(CNN) -- Protesters in Sanaa, Yemen, took to the streets Sunday in an act of solidarity with protesters in Tunisia whose actions led to the president of that country fleeing.
Observers put the size of the Yemen protest at between 200 and 1,000 people. The crowd marched from Sanaa University to the Tunisian Embassy.
"We were supporting what the Tunisian people did," said Tawakkol Karman, president of Woman Journalists Without Chains, a prominent human rights organization in Yemen.
What the Tunisian people did was stage protests against the government, demanding more jobs and accusing their leaders of corruption. As the protests continued, Tunisian President Zine El Abidine Ben Ali fled the country last week. Fouad Mebazaa, the speaker of parliament, was sworn in the following day as interim president, and new elections are due within 60 days.

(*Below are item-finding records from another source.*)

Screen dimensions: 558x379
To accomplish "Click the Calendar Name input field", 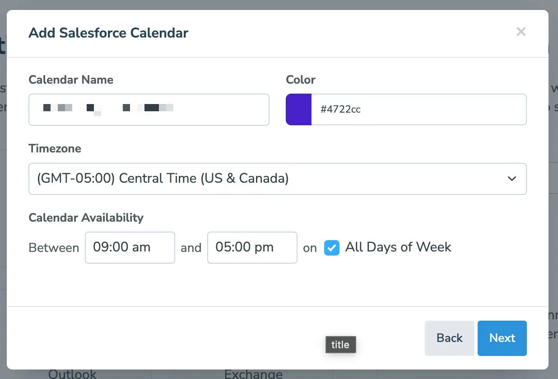I will click(149, 109).

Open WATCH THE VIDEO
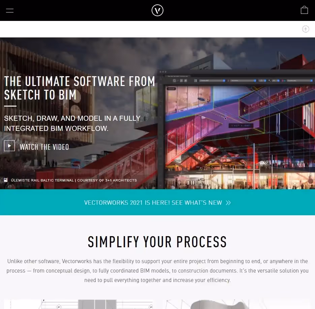(44, 147)
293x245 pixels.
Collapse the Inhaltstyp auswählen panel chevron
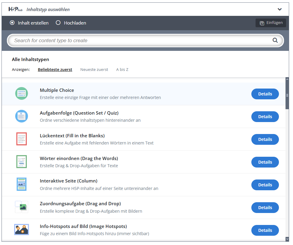coord(280,9)
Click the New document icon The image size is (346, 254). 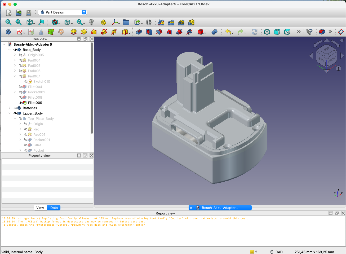[x=9, y=12]
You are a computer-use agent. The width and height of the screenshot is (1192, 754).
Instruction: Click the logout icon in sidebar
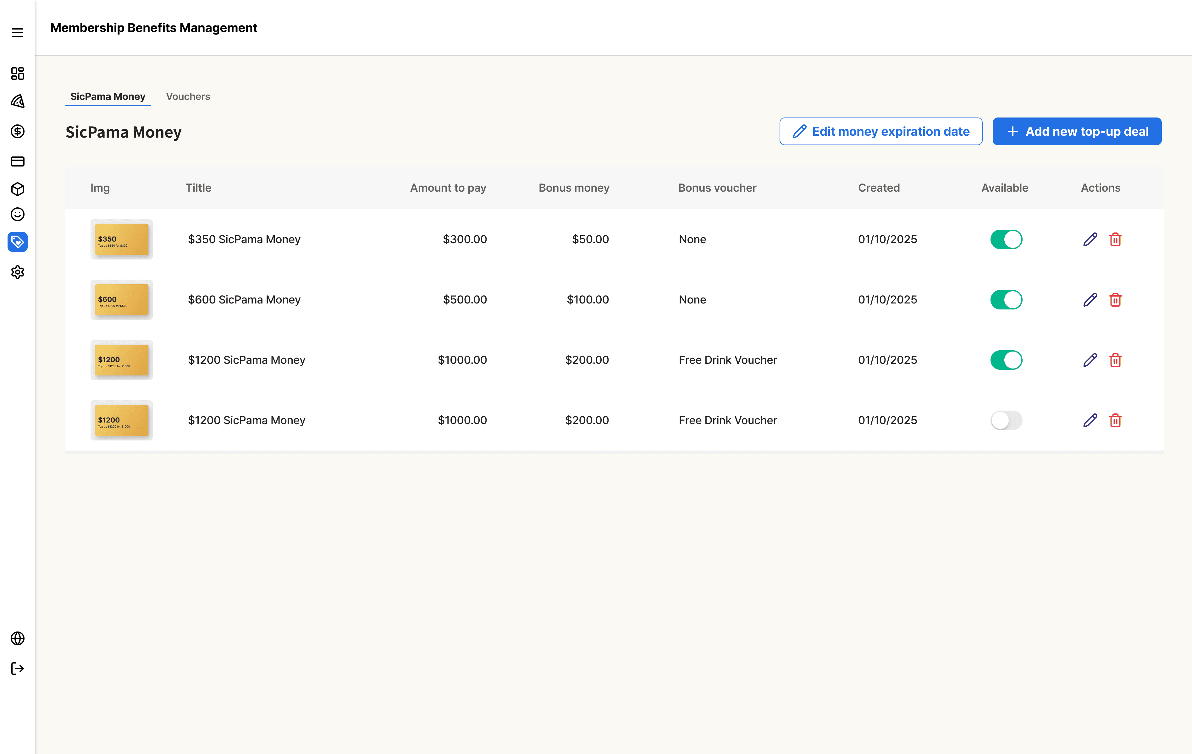click(x=17, y=668)
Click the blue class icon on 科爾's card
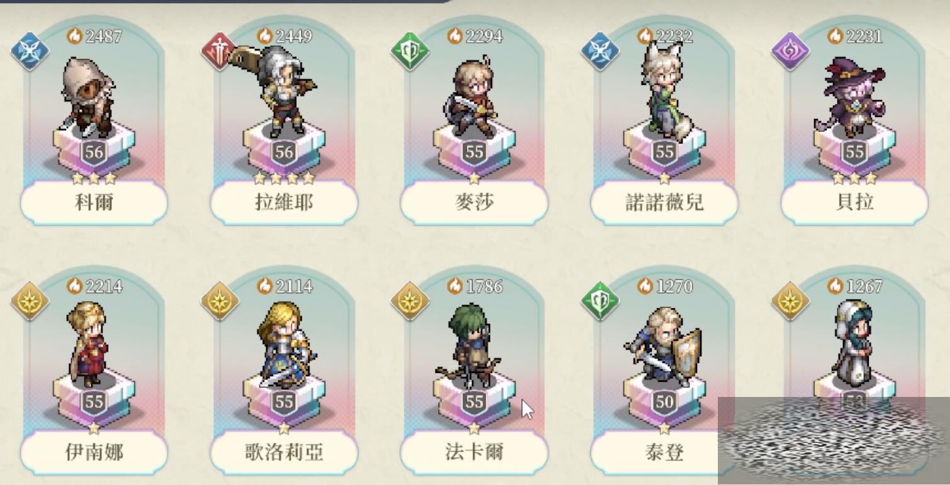The height and width of the screenshot is (485, 950). click(x=30, y=52)
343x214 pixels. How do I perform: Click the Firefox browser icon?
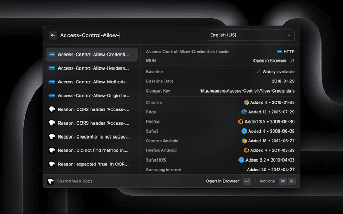pyautogui.click(x=241, y=121)
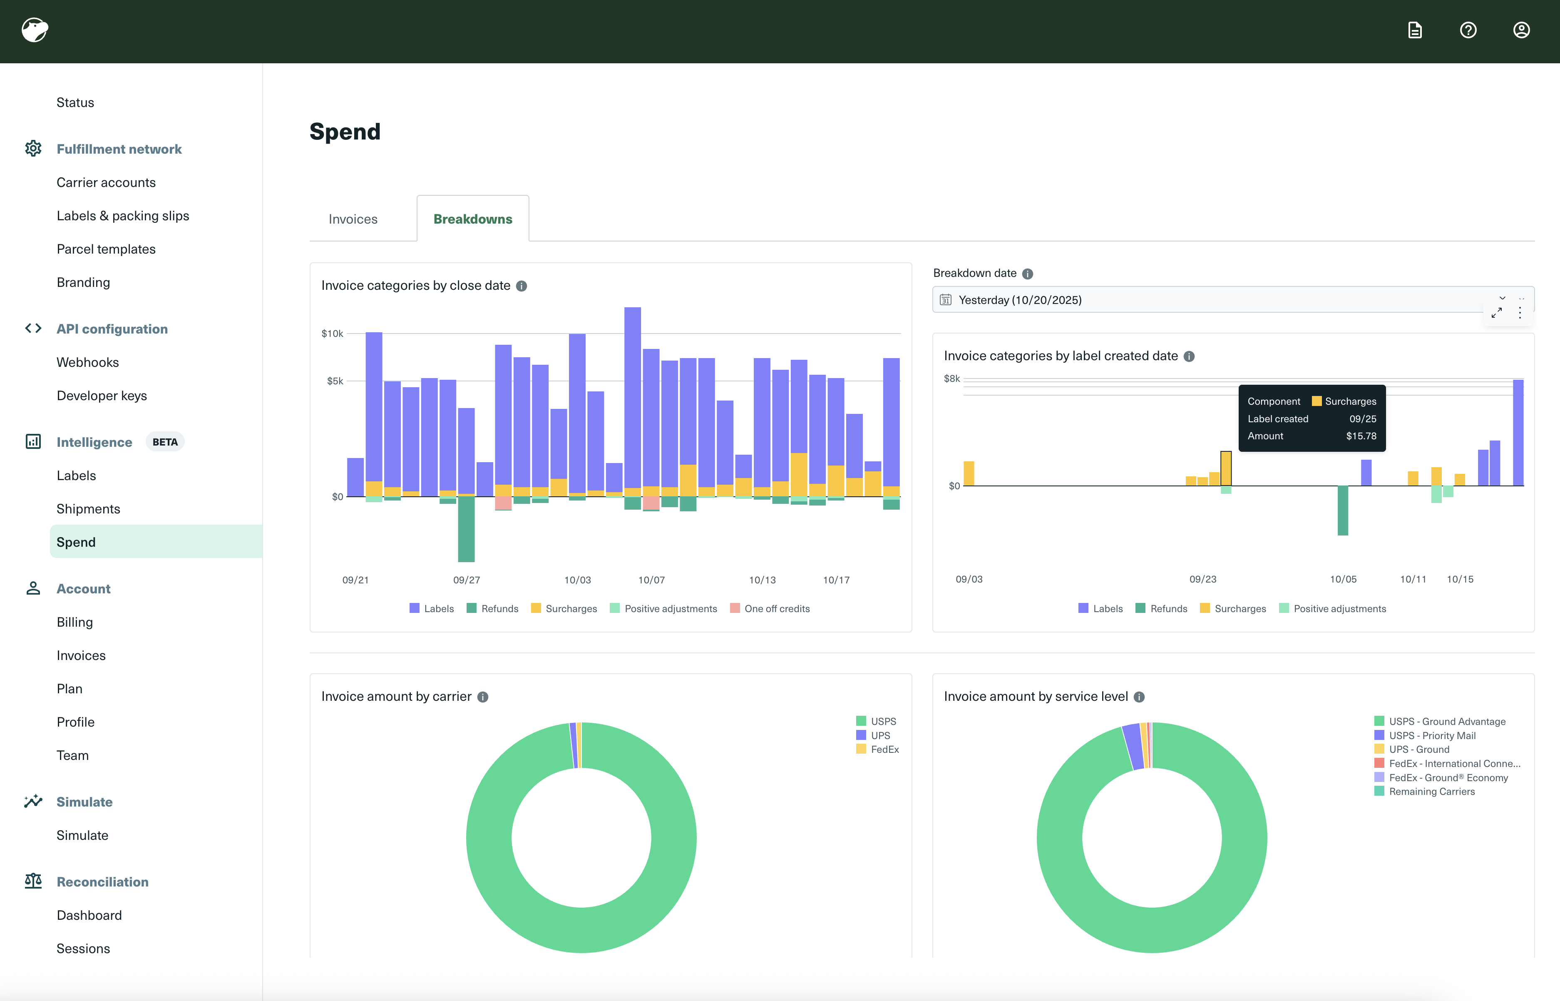The image size is (1560, 1001).
Task: Select the Breakdowns tab
Action: [472, 219]
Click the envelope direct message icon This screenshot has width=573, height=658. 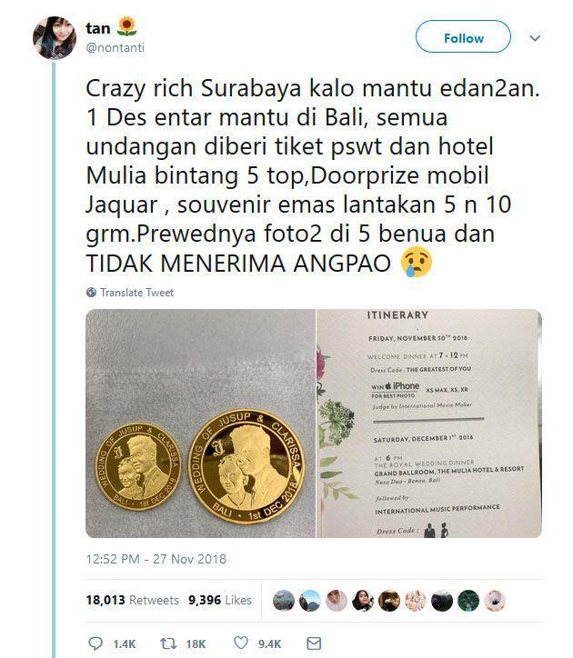pos(314,643)
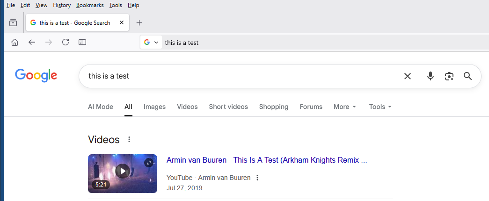Close the Google Search browser tab

pos(122,23)

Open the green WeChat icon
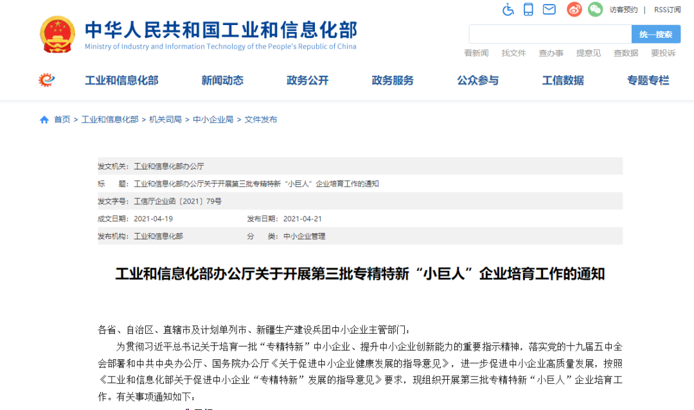[595, 10]
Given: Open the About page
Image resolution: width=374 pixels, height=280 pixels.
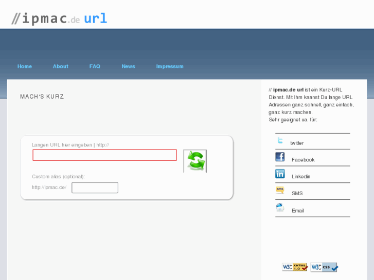Looking at the screenshot, I should coord(61,66).
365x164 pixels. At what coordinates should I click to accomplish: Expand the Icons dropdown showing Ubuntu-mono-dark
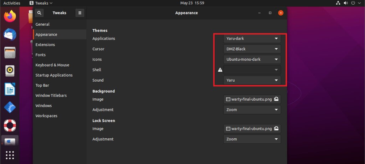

The protest in Yemen raised the spectre of a domino effect, as the country itself is in the middle of debating constitutional amendments which could end presidential term limits in the country.
Yemen's president, Ali Abdullah Saleh, has been in office for 32 years and was last re-elected in 2006. Critics say he is looking for a way to stay in power indefinitely.
"We called on the Yemeni people to wage a revolution against their corrupt leaders," Karman said.
She added, "We gathered to salute the Tunisian people."
The protest, where people were chanting anti-government slogans, was peaceful, journalists who witnessed the event said.
Some banners read, "Yemen's government should leave before they are forced to leave." Others chanted the same slogan.
The crowd was mostly young, and many, though not all, were university students, the journalists said.